> [What you will do] The answer must be every entry, given again word for word.
** Data to examine follows **
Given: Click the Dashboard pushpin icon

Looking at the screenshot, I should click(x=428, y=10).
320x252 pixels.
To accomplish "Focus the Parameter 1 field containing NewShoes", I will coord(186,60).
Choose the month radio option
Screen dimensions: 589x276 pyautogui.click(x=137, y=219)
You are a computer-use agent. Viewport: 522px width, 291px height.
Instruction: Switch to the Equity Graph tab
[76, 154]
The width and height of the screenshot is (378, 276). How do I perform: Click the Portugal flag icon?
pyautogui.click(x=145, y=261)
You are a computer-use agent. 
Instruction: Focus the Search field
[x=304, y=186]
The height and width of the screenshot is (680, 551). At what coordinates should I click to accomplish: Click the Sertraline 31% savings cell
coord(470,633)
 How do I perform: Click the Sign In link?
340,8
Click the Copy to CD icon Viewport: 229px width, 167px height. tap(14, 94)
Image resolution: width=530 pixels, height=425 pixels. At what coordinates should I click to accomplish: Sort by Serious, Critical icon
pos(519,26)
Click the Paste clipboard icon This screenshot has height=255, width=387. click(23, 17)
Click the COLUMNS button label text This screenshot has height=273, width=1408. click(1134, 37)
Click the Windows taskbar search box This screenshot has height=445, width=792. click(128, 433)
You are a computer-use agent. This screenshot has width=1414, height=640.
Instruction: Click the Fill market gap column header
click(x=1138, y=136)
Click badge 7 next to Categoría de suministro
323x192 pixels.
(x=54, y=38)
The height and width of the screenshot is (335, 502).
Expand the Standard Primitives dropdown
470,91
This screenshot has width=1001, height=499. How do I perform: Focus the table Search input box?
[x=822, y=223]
** End of Data to examine **
> [Response to the exercise]
Given: Click the Dashboard pushpin icon

Looking at the screenshot, I should click(x=428, y=10).
320x252 pixels.
To accomplish "Focus the Parameter 1 field containing NewShoes", I will coord(186,60).
Choose the month radio option
Screen dimensions: 589x276 pyautogui.click(x=137, y=219)
You are a computer-use agent. Viewport: 522px width, 291px height.
Instruction: Switch to the Equity Graph tab
[76, 154]
The width and height of the screenshot is (378, 276). How do I perform: Click the Portugal flag icon?
pyautogui.click(x=145, y=261)
You are a computer-use agent. 
Instruction: Focus the Search field
[x=304, y=186]
The height and width of the screenshot is (680, 551). At what coordinates should I click to accomplish: Click the Sertraline 31% savings cell
coord(470,633)
 How do I perform: Click the Sign In link?
340,8
Click the Copy to CD icon Viewport: 229px width, 167px height. tap(14, 94)
Image resolution: width=530 pixels, height=425 pixels. At what coordinates should I click to accomplish: Sort by Serious, Critical icon
pos(519,26)
Click the Paste clipboard icon This screenshot has height=255, width=387. click(23, 17)
Click the COLUMNS button label text This screenshot has height=273, width=1408. click(1134, 37)
Click the Windows taskbar search box This screenshot has height=445, width=792. click(128, 433)
You are a computer-use agent. This screenshot has width=1414, height=640.
Instruction: Click the Fill market gap column header
click(x=1138, y=136)
Click badge 7 next to Categoría de suministro
323x192 pixels.
(x=54, y=38)
The height and width of the screenshot is (335, 502).
Expand the Standard Primitives dropdown
470,91
This screenshot has width=1001, height=499. How do I perform: Focus the table Search input box?
[x=822, y=223]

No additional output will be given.